━━ Extracted text
Re: Spark Improvement Proposals

Cody Koeninger Tue, 08 Nov 2016 08:15:12 -0800

So there are some minor things (the Where section heading appears to
be dropped; wherever this document is posted it needs to actually link
to a jira filter showing current / past SIPs) but it doesn't look like
I can comment on the google doc.


The major substantive issue that I have is that this version is
significantly less clear as to the outcome of an SIP.

The apache example of lazy consensus at
http://apache.org/foundation/voting.html#LazyConsensus involves an
explicit announcement of an explicit deadline, which I think are
necessary for clarity.



On Mon, Nov 7, 2016 at 1:55 PM, Reynold Xin <r...@databricks.com> wrote:
> It turned out suggested edits (trackable) don't show up for non-owners, so
> I've just merged all the edits in place. It should be visible now.
>
> On Mon, Nov 7, 2016 at 10:10 AM, Reynold Xin <r...@databricks.com> wrote:
>>
>> Oops. Let me try figure that out.
>>
>>
>> On Monday, November 7, 2016, Cody Koeninger <c...@koeninger.org> wrote:
>>>
>>> Thanks for picking up on this.
>>>
>>> Maybe I fail at google docs, but I can't see any edits on the document
>>> you linked.
>>>
>>> Regarding lazy consensus, if the board in general has less of an issue
>>> with that, sure.  As long as it is clearly announced, lasts at least
>>> 72 hours, and has a clear outcome.
>>>
>>> The other points are hard to comment on without being able to see the
>>> text in question.
>>>
>>>
>>> On Mon, Nov 7, 2016 at 3:11 AM, Reynold Xin <r...@databricks.com> wrote:
>>> > I just looked through the entire thread again tonight - there are a lot
>>> > of
>>> > great ideas being discussed. Thanks Cody for taking the first crack at
>>> > the
>>> > proposal.
>>> >
>>> > I want to first comment on the context. Spark is one of the most
>>> > innovative
>>> > and important projects in (big) data -- overall technical decisions
>>> > made in
>>> > Apache Spark are sound. But of course, a project as large and active as
>>> > Spark always have room for improvement, and we as a community should
>>> > strive
>>> > to take it to the next level.
>>> >
>>> > To that end, the two biggest areas for improvements in my opinion are:
>>> >
>>> > 1. Visibility: There are so much happening that it is difficult to know
>>> > what
>>> > really is going on. For people that don't follow closely, it is
>>> > difficult to
>>> > know what the important initiatives are. Even for people that do
>>> > follow, it
>>> > is difficult to know what specific things require their attention,
>>> > since the
>>> > number of pull requests and JIRA tickets are high and it's difficult to
>>> > extract signal from noise.
>>> >
>>> > 2. Solicit user (broadly defined, including developers themselves)
━━━━
━━ Provided data
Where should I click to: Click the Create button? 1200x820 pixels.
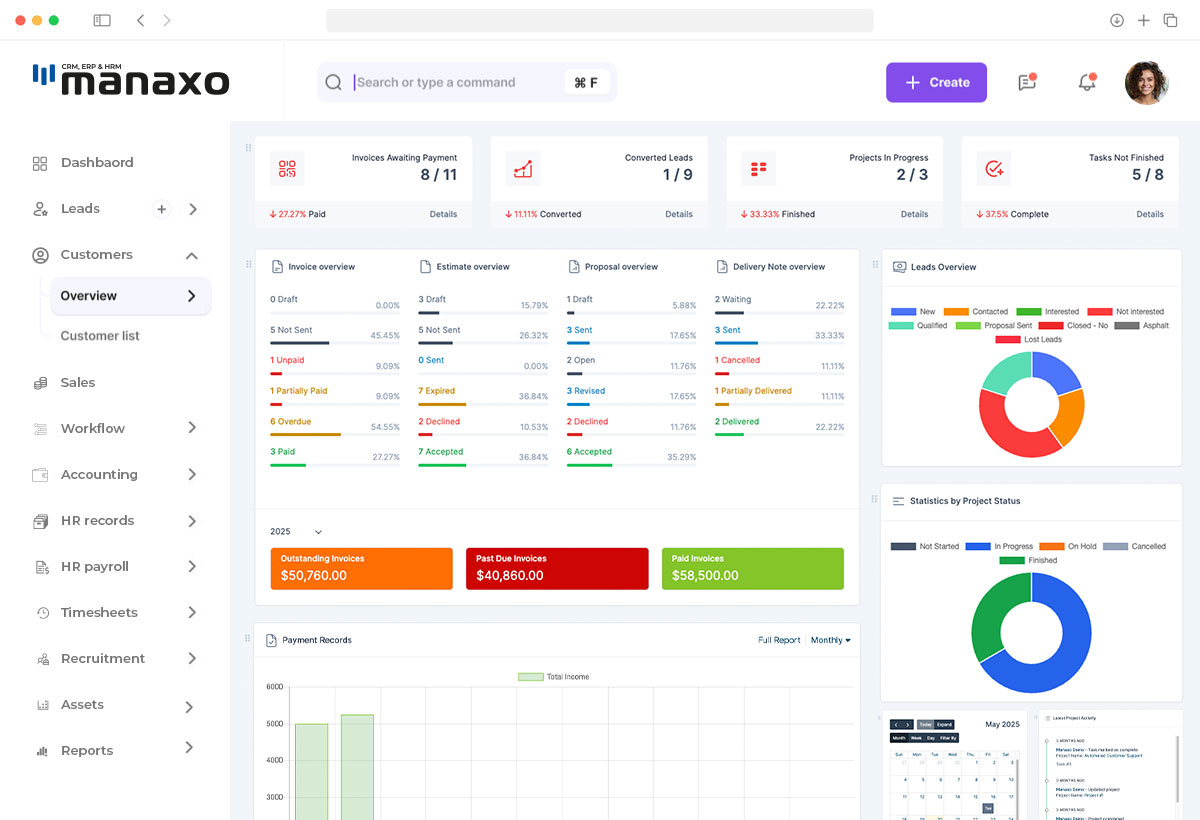tap(936, 83)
━━━━
**Task list**
A. In the Spark Improvement Proposals thread, what is the minimum length of time Cody Koeninger says a lazy consensus period should last?
B. Resume the Spark Improvement Proposals thread from the point at which it stops.
The material has no connection to the Spark Improvement Proposals thread.

**Results by task**
A. At least 72 hours.

B.
>>> > input
>>> > more proactively: At the end of the day the project provides value
>>> > because
>>> > users use it. Users can't tell us exactly what to build, but it is
>>> > important
>>> > to get their inputs.
>>> >
>>> >
>>> > I've taken Cody's doc and edited it:
>>> >
>>> > https://docs.google.com/document/d/1-Zdi_W-wtuxS9hTK0P9qb2x-nRanvXmnZ7SUi4qMljg/edit#heading=h.36ut37zh7w2b
>>> > (I've made all my modifications trackable)
>>> >
>>> > There are couple high level changes I made:
>>> >
>>> > 1. I've consulted a board member and he recommended lazy consensus as
>>> > opposed to voting. The reason being in voting there can easily be a
>>> > "loser'
>>> > that gets outvoted.
>>> >
>>> > 2. I made it lighter weight, and renamed "strategy" to "optional design
>>> > sketch". Echoing one of the earlier email: "IMHO so far aside from
>>> > tagging
>>> > things and linking them elsewhere simply having design docs and
>>> > prototypes
>>> > implementations in PRs is not something that has not worked so far".
>>> >
>>> > 3. I made some the language tweaks to focus more on visibility. For
>>> > example,
>>> > "The purpose of an SIP is to inform and involve", rather than just
>>> > "involve". SIPs should also have at least two emails that go to dev@.
>>> >
>>> >
>>> > While I was editing this, I thought we really needed a suggested
>>> > template
>>> > for design doc too. I will get to that too ...
>>> >
>>> >
>>> > On Tue, Nov 1, 2016 at 12:09 AM, Reynold Xin <r...@databricks.com>
>>> > wrote:
>>> >>
>>> >> Most things looked OK to me too, although I do plan to take a closer
>>> >> look
>>> >> after Nov 1st when we cut the release branch for 2.1.
>>> >>
>>> >>
>>> >> On Mon, Oct 31, 2016 at 3:12 PM, Marcelo Vanzin <van...@cloudera.com>
>>> >> wrote:
>>> >>>
>>> >>> The proposal looks OK to me. I assume, even though it's not
>>> >>> explicitly
>>> >>> called, that voting would happen by e-mail? A template for the
>>> >>> proposal document (instead of just a bullet nice) would also be nice,
>>> >>> but that can be done at any time.
>>> >>>
>>> >>> BTW, shameless plug: I filed SPARK-18085 which I consider a candidate
>>> >>> for a SIP, given the scope of the work. The document attached even
>>> >>> somewhat matches the proposed format. So if anyone wants to try out
>>> >>> the process...
>>> >>>
>>> >>> On Mon, Oct 31, 2016 at 10:34 AM, Cody Koeninger <c...@koeninger.org>
>>> >>> wrote:
>>> >>> > Now that spark summit europe is over, are any committers interested
>>> >>> > in
>>> >>> > moving forward with this?
>>> >>> >
>>> >>> >
>>> >>> >
>>> >>> > https://github.com/koeninger/spark-1/blob/SIP-0/docs/spark-improvement-proposals.md
>>> >>> >
>>> >>> > Or are we going to let this discussion die on the vine?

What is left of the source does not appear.